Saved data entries

▬▬▬

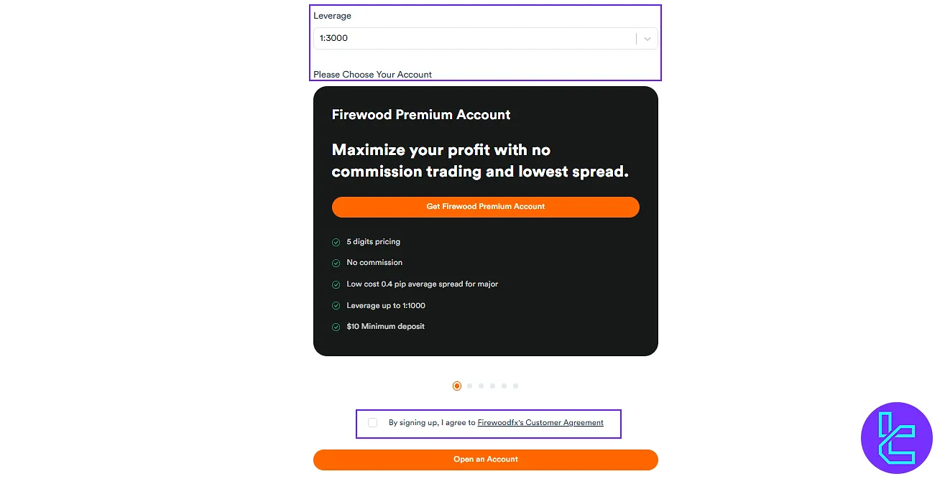Viewport: 945px width, 484px height.
Task: Select the fourth carousel slide dot
Action: (x=492, y=386)
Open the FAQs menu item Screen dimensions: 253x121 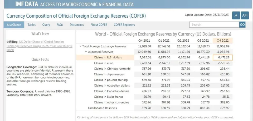tap(60, 25)
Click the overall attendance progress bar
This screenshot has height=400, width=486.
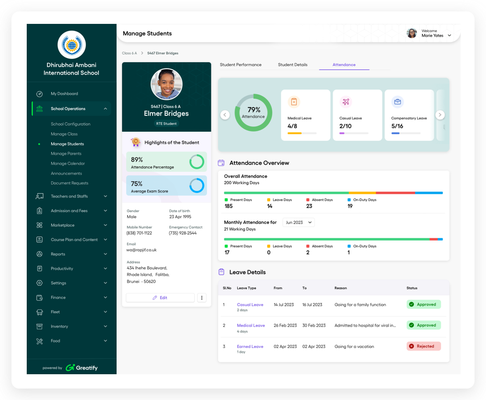(333, 193)
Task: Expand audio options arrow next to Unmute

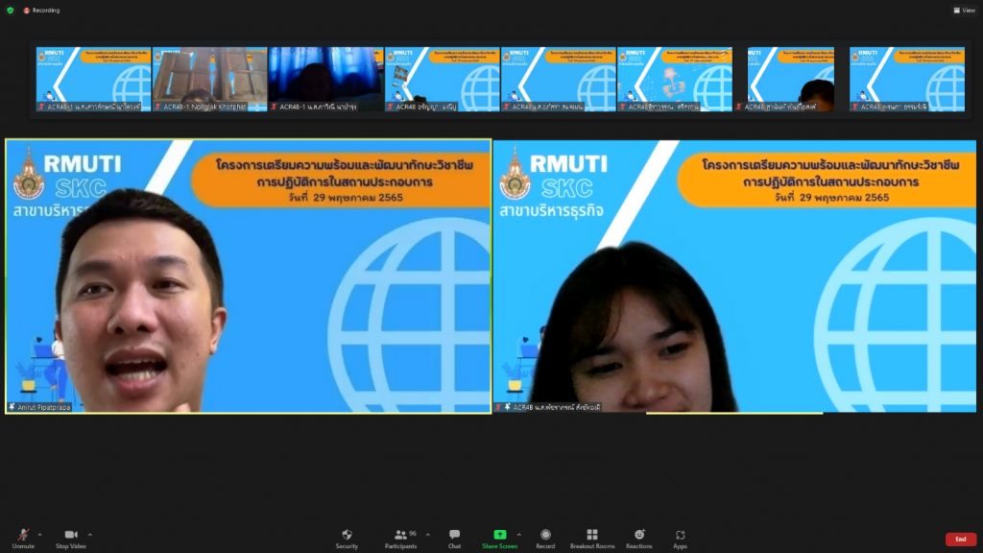Action: coord(40,534)
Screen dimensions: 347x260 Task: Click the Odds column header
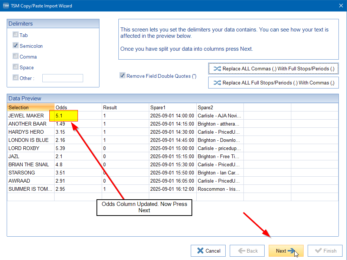(78, 107)
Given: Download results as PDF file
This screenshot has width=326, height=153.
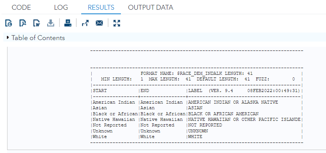Looking at the screenshot, I should pos(23,23).
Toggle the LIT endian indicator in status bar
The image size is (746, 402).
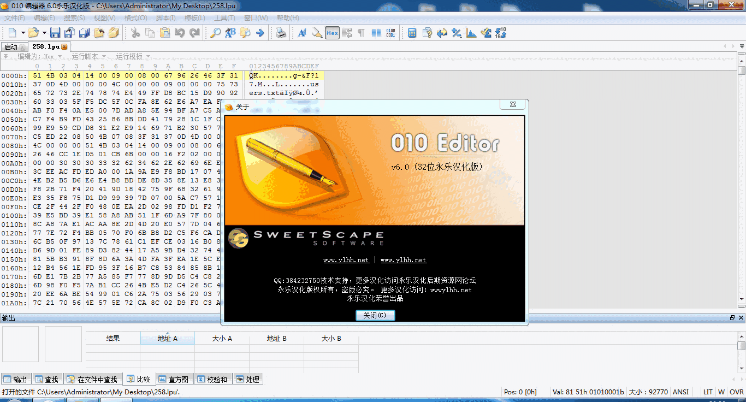tap(708, 392)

▬▬▬

**Assignment:**
Please set down exactly the lines from the one holding "Toggle the LIT endian indicator in status bar" through the last line of the entries, both ends included, and skip pictures.

**Exercise solution:**
Toggle the LIT endian indicator in status bar
The image size is (746, 402).
tap(708, 392)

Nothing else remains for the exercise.